→ SOURCE EXTRACT

*** Block opens ***

Women in Energy: Nicola Ferrier
Nicola Ferrier received her doctorate from Harvard University in 1992. After postdoctoral fellowships at Oxford University and Harvard, she joined the Department of Mechanical Engineering at the University of Wisconsin (UW)-Madison in 1996. She became an associate professor in 2003 and professor in 2009. She received the National Science Foundation CAREER award (1997), the UW Vilas Associates Professorship (1999) and the UW Honored Instructor Award (2009). Ferrier joined the Mathematics and Computer Science Division at Argonne in 2013.
Her research interests are in the use of computer vision (digital images) to control robots, machinery and devices, with applications as diverse as medical systems, manufacturing and projects that facilitate “scientific discovery” (such as her recent project using machine vision and robotics for plant phenotype studies).
What do you do?

*** Block closes ***

→ MATERIAL SHOWN
*** Block opens ***

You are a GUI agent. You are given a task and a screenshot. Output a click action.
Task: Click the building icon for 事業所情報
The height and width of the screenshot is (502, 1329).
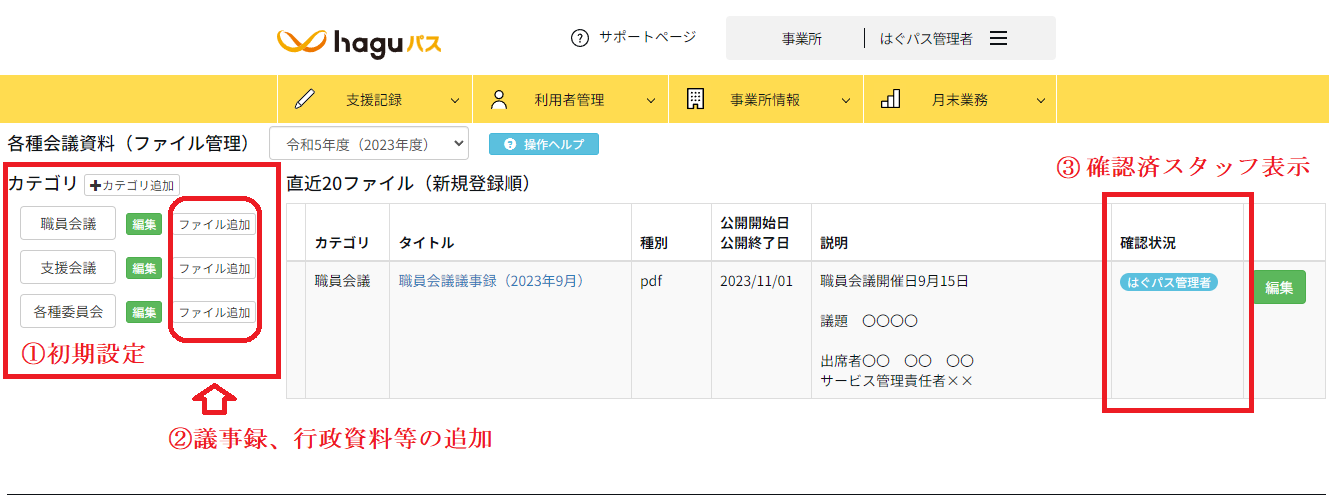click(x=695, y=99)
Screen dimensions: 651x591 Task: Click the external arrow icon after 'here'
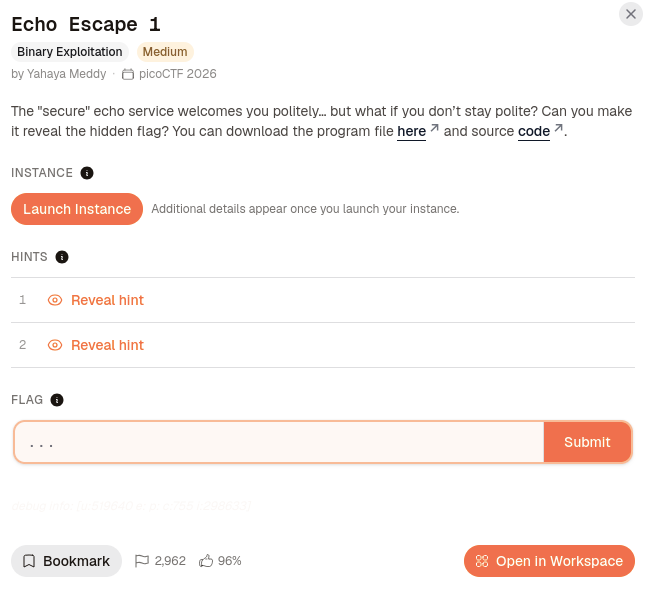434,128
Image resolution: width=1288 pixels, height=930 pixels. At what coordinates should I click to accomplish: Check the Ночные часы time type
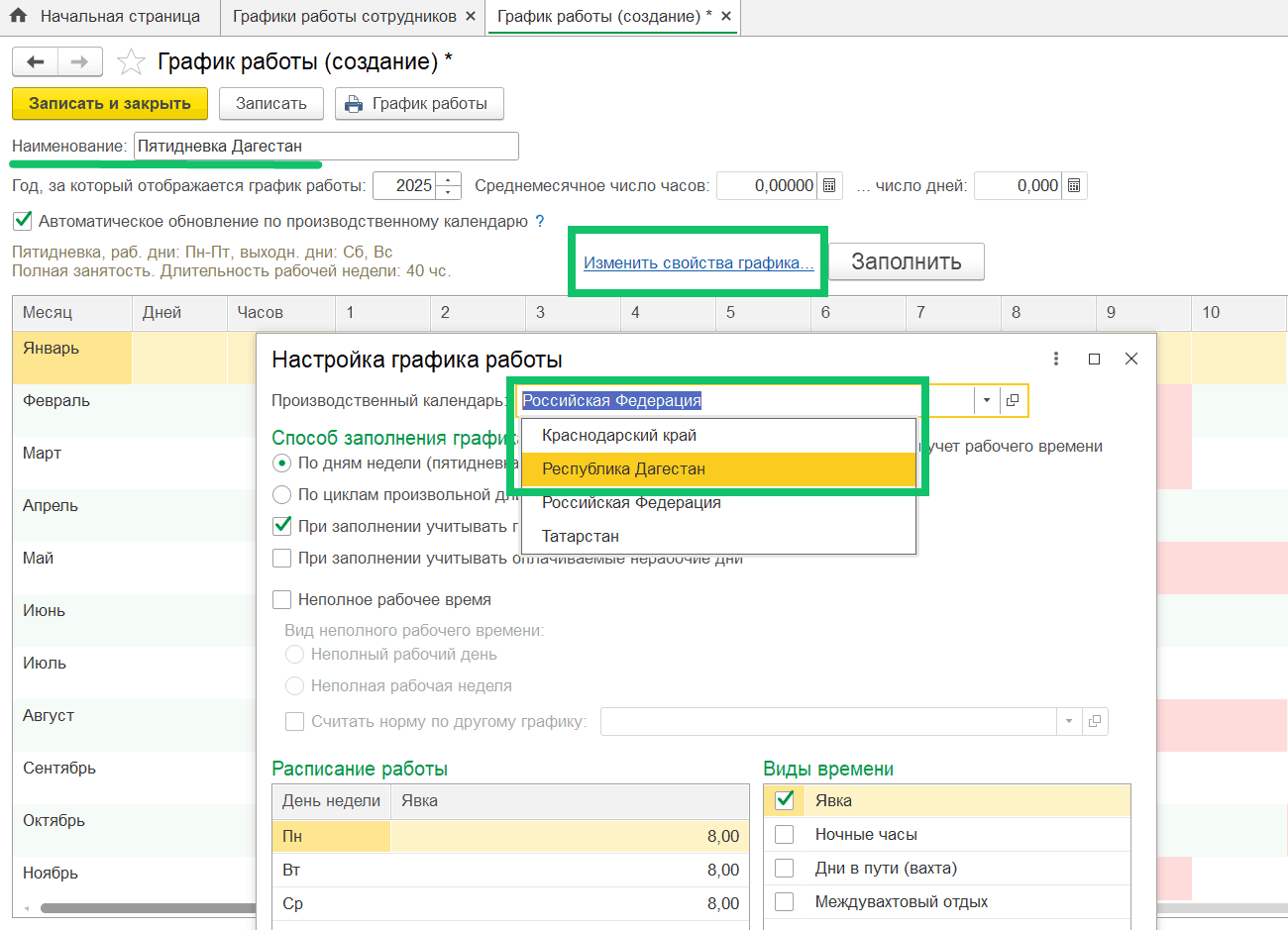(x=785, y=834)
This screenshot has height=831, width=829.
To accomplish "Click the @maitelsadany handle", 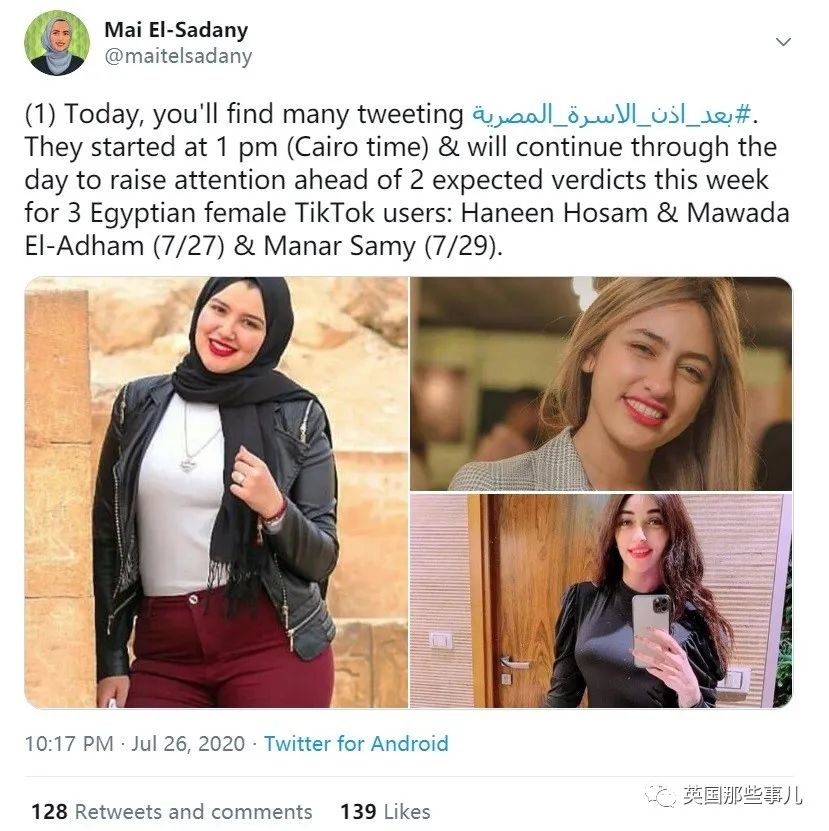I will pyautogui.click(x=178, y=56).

*** Block closes ***
*** Block opens ***

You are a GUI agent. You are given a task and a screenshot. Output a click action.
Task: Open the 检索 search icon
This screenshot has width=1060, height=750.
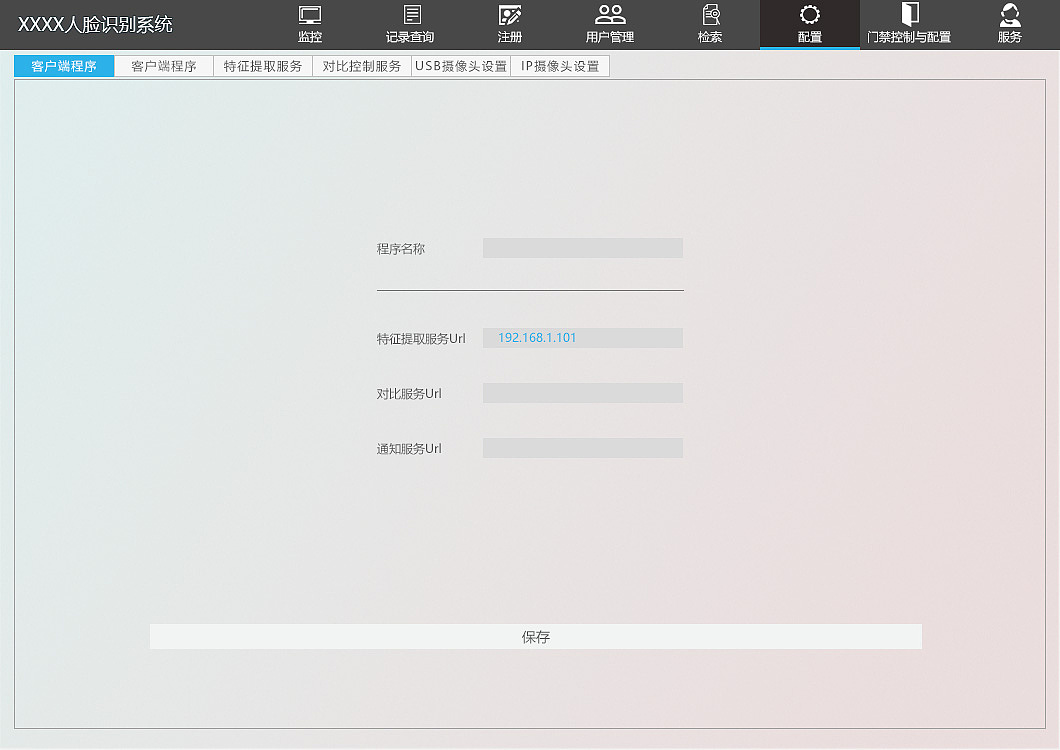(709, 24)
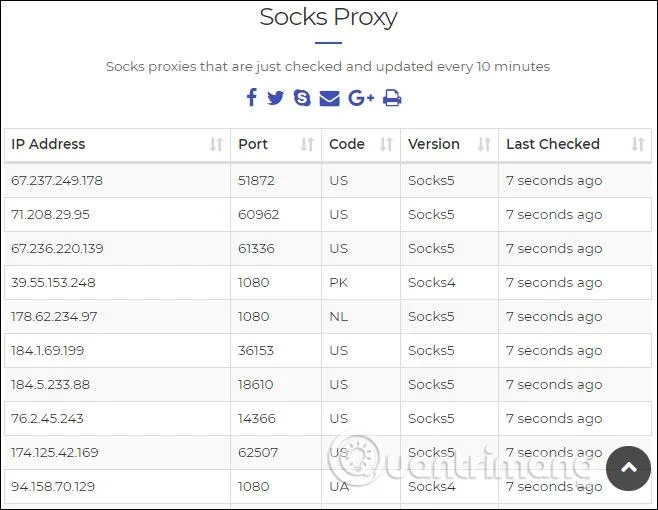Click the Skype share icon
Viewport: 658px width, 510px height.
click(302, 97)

*** Block closes ***
*** Block opens ***

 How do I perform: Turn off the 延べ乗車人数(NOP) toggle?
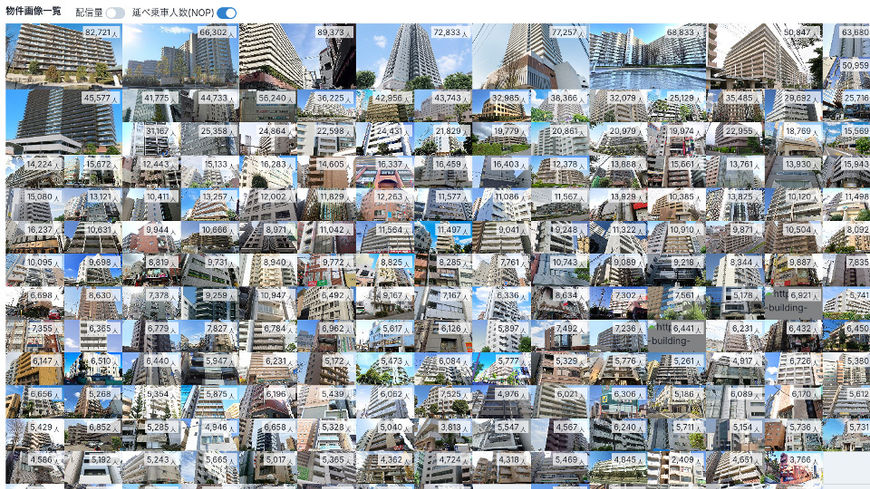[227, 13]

*** Block closes ***

→ EXERCISE 1
Using the profile of Nicola Ferrier, answer these:
(a) In what year did she join the Department of Mechanical Engineering at UW-Madison?
(b) Which award did she receive in 2009?
(c) What were machine vision and robotics used for in her recent project?
→ EXERCISE 2
Write the next part of the profile of Nicola Ferrier, picking up right after its last line.

→ ANSWER 1
(a) 1996
(b) The UW Honored Instructor Award
(c) Plant phenotype studies

→ ANSWER 2
Research — over the years, my research interests have changed; however, I have worked primarily on systems that use images to control robots or devices. For example, a medical robot might use images (CT, X-ray) to guide an instrument to the correct location within a patient, a device might use images to identify defects in a material, or a machine might use images to sort objects into bins.
What is the best part of your job?
There are many things I like about my job. I enjoy working on problems that have both a technical challenge and a practical application — for one, this typically means I have to “learn new things” (especially because I usually have to understand the problem domain, which is not in computer science but usually some other discipline). I also like working with other researchers. Research often involves students and postdocs. These “young” researchers are usually full of energy and new ideas.
When did you first consider pursuing a STEM degree?
In high school, it was clear that I enjoyed mathematics (and to a lesser degree science — I didn’t really “get” science until my college years). Back then (it was a while ago), the career choices for women (and encouragement from school counselors) were somewhat limited. I started off in “pre-med” because that was the most “scientific” of the choices that were presented to me (teaching, home economics, pre-law and pre-med were the suggestions — no one suggested science or engineering to me).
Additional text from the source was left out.